Her continuing commitment to "pushing the envelope" in her music has led to collaborations with such outstanding jazz artists as Kenny Wheeler, Charlie Haden, Ed Blackwell, Rufus Reid, Matt Wilson, Bob Brookmeyer, Julian Priester, Jerry Granelli, Billy Hart, Mark Dresser, Bobby Previte, & Fred Hersch. She's also spearheaded collaborative world music groups featuring world music virtuosi Min Xioa-Fen on Chinese pipa, South Indian veena artist Geetha Ramanathan Bennett, koto artist Miya Masaoka, Korean komungo player Jin Hi Kim, and bassist Mark Dresser. She has performed at such diverse venues as Carnegie Hall, Jazz at Lincoln Center, the Museum of Modern Art, the Kennedy Center, the United Nations, the Cathedral of St. John the Divine, the Smithsonian's Einstein Planetarium, the Montreal, JVC, and San Francisco Jazz Festivals as well as regular club engagements in NYC and tours of England, Portugal, Switzerland and Brazil with her current group.
A ten time winner of the Jazz Journalists Award for soprano sax of the year, the Downbeat International Critics Poll for soprano saxophone, the Mary Lou Williams Women In Jazz Award for lifetime service to jazz, the Charlie Parker Fellowship for Jazz Innovation and the International Women in Jazz Jazz Masters Award. Bloom is the first musician ever commissioned by the NASA Art Program and was honored to have an asteroid named in her honor by the International Astronomical Union (asteroid 6083janeirabloom).
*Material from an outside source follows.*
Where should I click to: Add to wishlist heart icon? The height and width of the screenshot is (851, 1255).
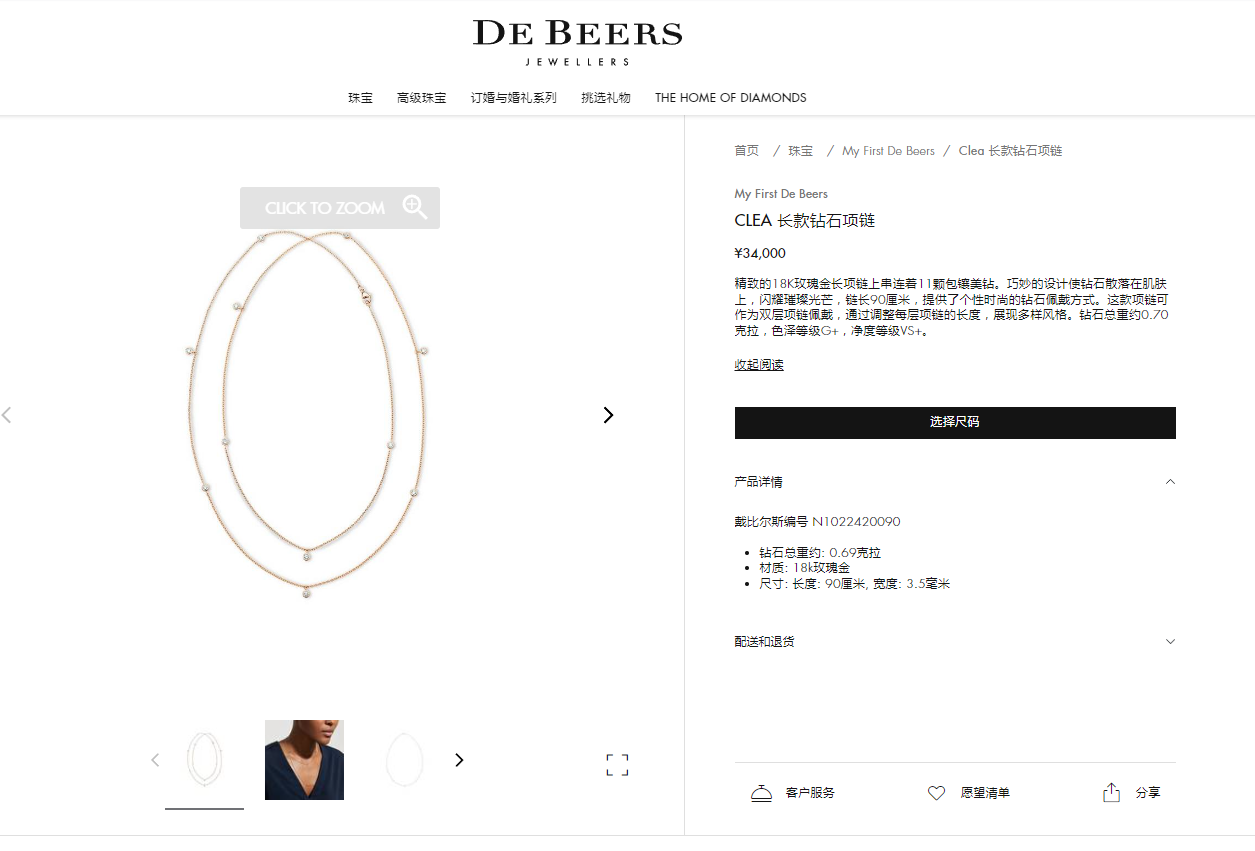pyautogui.click(x=936, y=793)
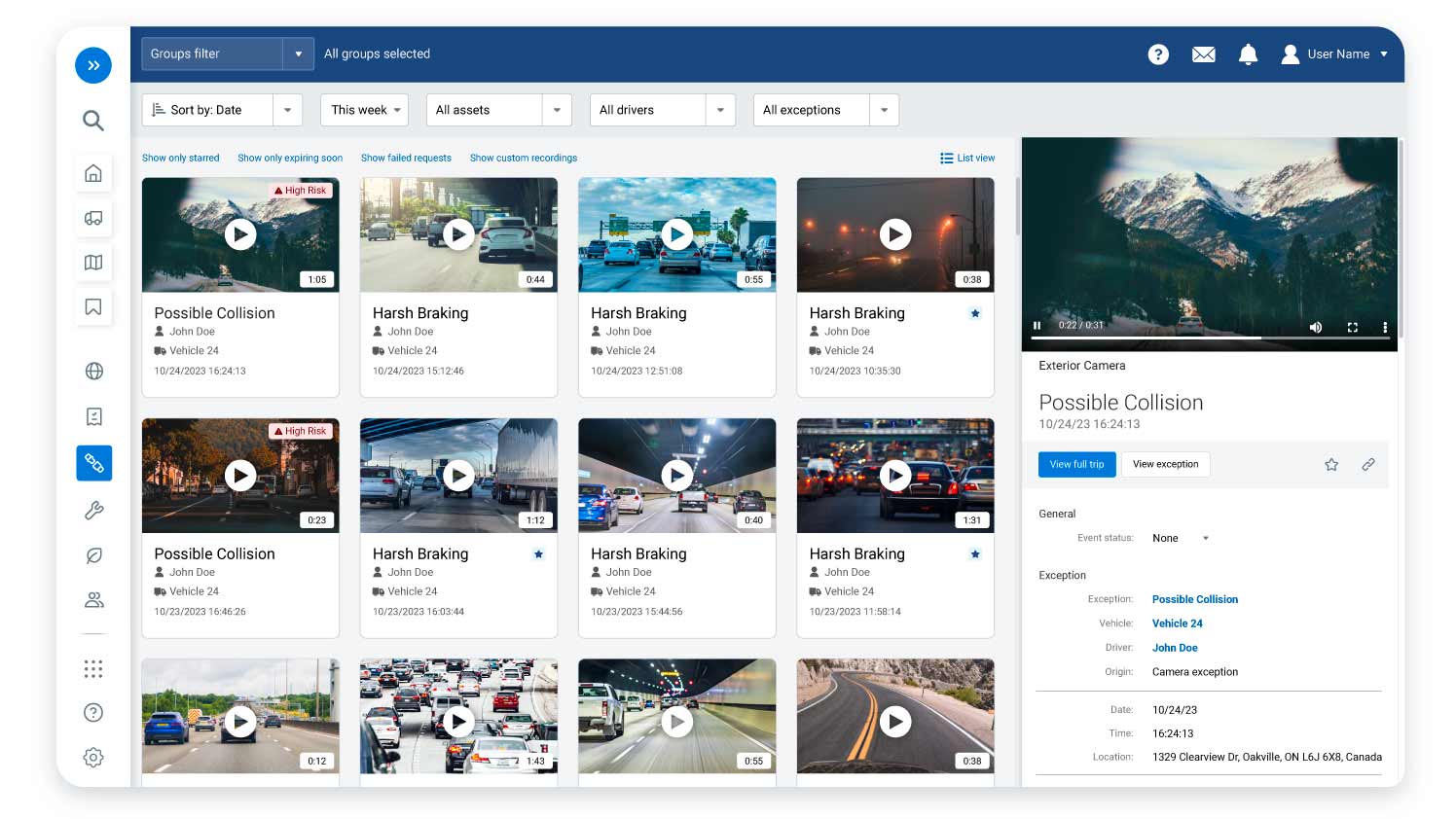Screen dimensions: 1456x819
Task: Expand the All exceptions dropdown
Action: click(x=883, y=110)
She's garnered numerous awards for her creativity including a Guggenheim Fellowship in music composition and a residency at the Baryshnikov Arts Center. A new jazz festival in Brooklyn, NY featuring cutting edge woman artists was named in her honor (The Bloom Festival).
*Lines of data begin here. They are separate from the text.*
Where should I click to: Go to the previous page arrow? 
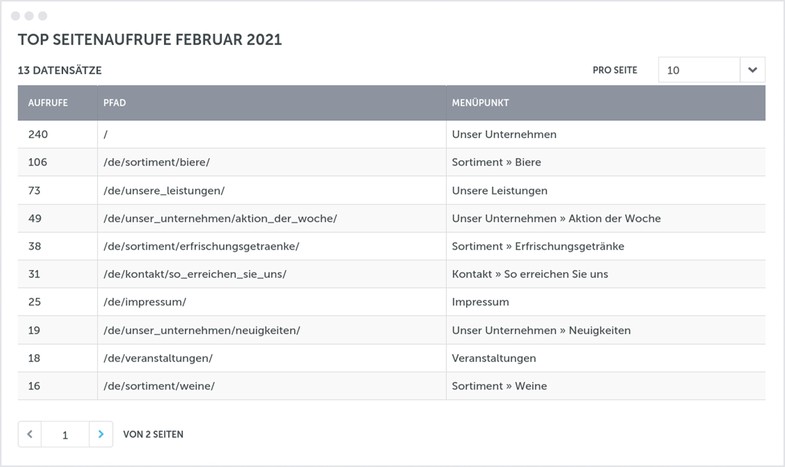[30, 434]
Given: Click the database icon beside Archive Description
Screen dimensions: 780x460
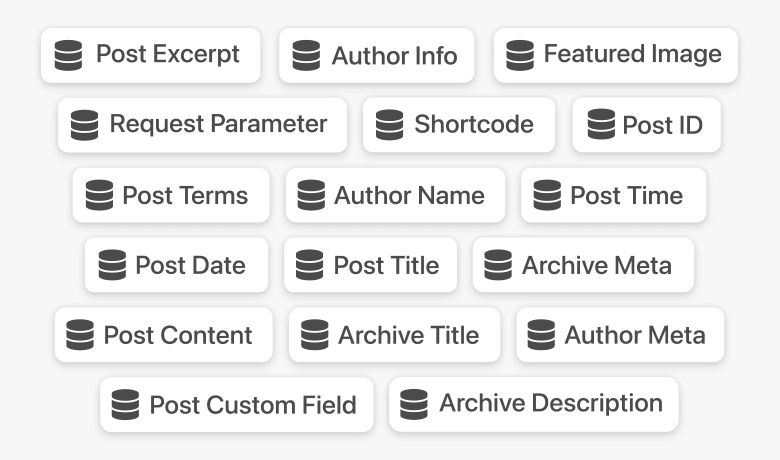Looking at the screenshot, I should point(414,404).
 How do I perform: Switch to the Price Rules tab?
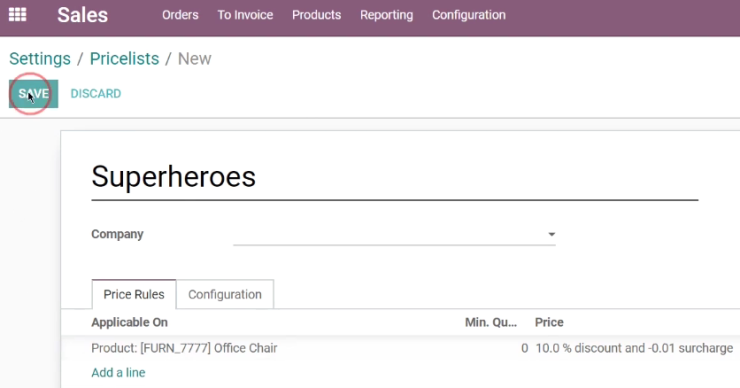(134, 295)
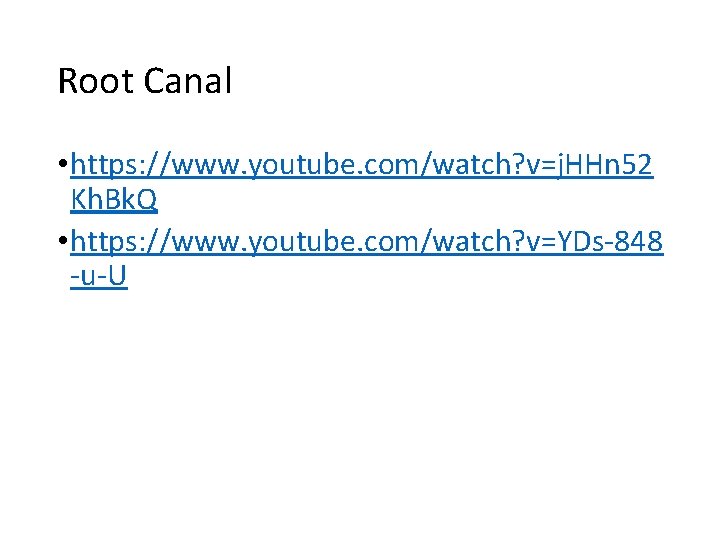
Task: Click the letter Q ending the first URL
Action: pos(146,200)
A strong visual thinker and a cinematic stylist, Bloom's affinity for other art forms such as painting, film, theatre and dance has both enriched her music and brought her into contact with other innovative artists such as actors Vanessa Redgrave & Joanne Woodward, painter Dan Namingha, comic Lewis Black, cartoonist Jules Feiffer, and legendary dancer/ choreographer Carmen DeLavallade. She has composed for the American Composers Orchestra (NYC), the St. Luke's Chamber Ensemble, the Pilobolus, Paradigm, & Philadanco Dance Companies, TV movie features (Shadow of A Doubt/ NBC-TV), and film soundscores (John Sayles' Silver City) writing works for large ensemble involving her signature movement techniques. She has also collaborated with classical composers premiering new works for soprano saxophone ("Sinfonia" by Augusta Read Thomas). She has curated a discussion/ performance series on improvisation at the Philoctetes Center for the Multi-Disciplinary Study of Imagination in NYC, presenting a wide range of programs including collaborations with dancer/ choreographer Carmen deLavallade and bassist Rufus Reid (Moving & Playing: Jazz Improvisation & Dance), performances with pianist Fred Hersch and bassist Drew Gress (The Art of the Ballad), and panel discussions with neuroscientist Josh McDermott and Arabic music scholar Toufiq Ben Amor (Dancing on the Ceiling: Music and the Brain). Bloom is the recipient of three awards in jazz composition from the Chamber Music America / Doris Duke New Jazz Works Program for the creation of Chasing Paint, a series of compositions inspired by painter Jackson Pollock that premiered at the Museum of Fine Arts in Houston, Mental Weather, a suite of neuroscience inspired pieces, and recently Wild Lines, a jazz reimagining of Emily Dickinson's poetry that premiered at UMASS/ Amherst in the poet's hometown.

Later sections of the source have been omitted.